The instability risk associated with the left bank slope of the Jinping first-stage hydropower station in south-western China may increase as a result of the initial impoundment of the reservoir and the raising and lowering of the reservoir level. To improve our understanding of the rock slope stability and the real-time behaviour of the composite system of rock slope and dam, an existing microseismic (MS) monitoring system installed on May 2009 was improved in early 2014. This investigation represents the first time such a technique has been used to evaluate the stability of a high rock slope in China. The safety and maintenance of the rock slope during the reservoir impoundment were investigated through the development of fast and accurate real-time event location technique aimed at assessing the evolution and migration of the seismic activity and through the development of capabilities for forecasting the rock slope stability. Numerous MS events in the rock slope have been recorded using the MS monitoring system. Zones of damaged rock mass were identified based on a spatio-temporal analysis of the seismic activity during the impoundment period. Moreover, a waveform decomposition method based on the S transform was proposed for processing the seismic waveforms during the construction and impoundment periods of the left bank slope, and the time–frequency characteristics of seismic events during these two periods were thus compared.
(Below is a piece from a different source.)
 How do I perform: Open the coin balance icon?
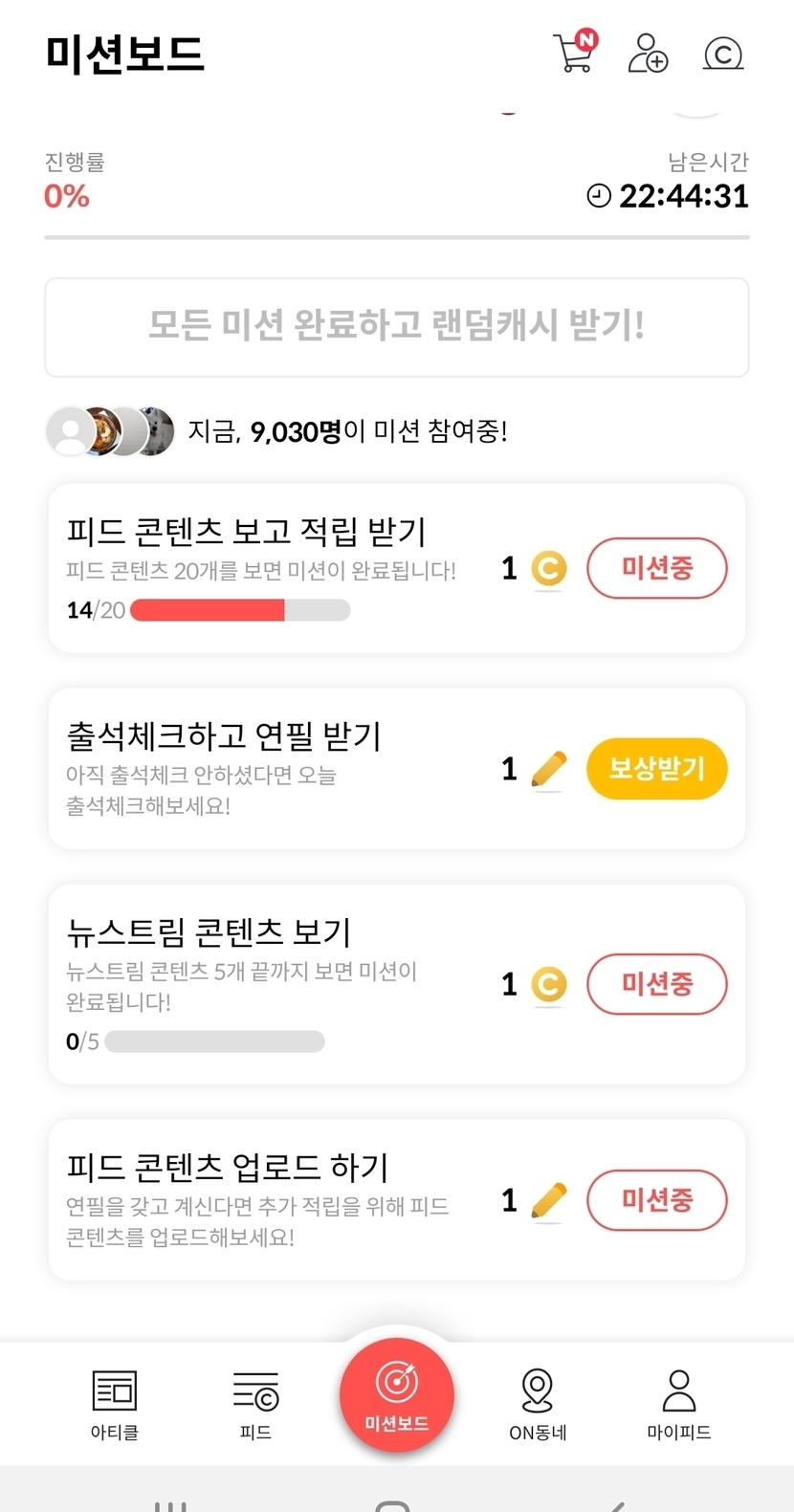(723, 54)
The understanding of the relationships between the time–frequency parameters variations in the seismic signals and the rock mass damage can provide a basis for evaluating the stability of similar rock slopes.

Keywords

Rock slope Jinping first-stage hydropower station Microseismic monitoring Time–frequency characteristics Impoundment 

Notes

Acknowledgments

The authors are grateful for the financial support from the National Program on Key basic Research Project (No. 2015CB057903), National Natural Science Foundation of China (No. 51209127), Program for New Century Excellent Talents in University (NCET-13-0382) and Youth Science and Technology Fund of Sichuan Province (2014JQ0004).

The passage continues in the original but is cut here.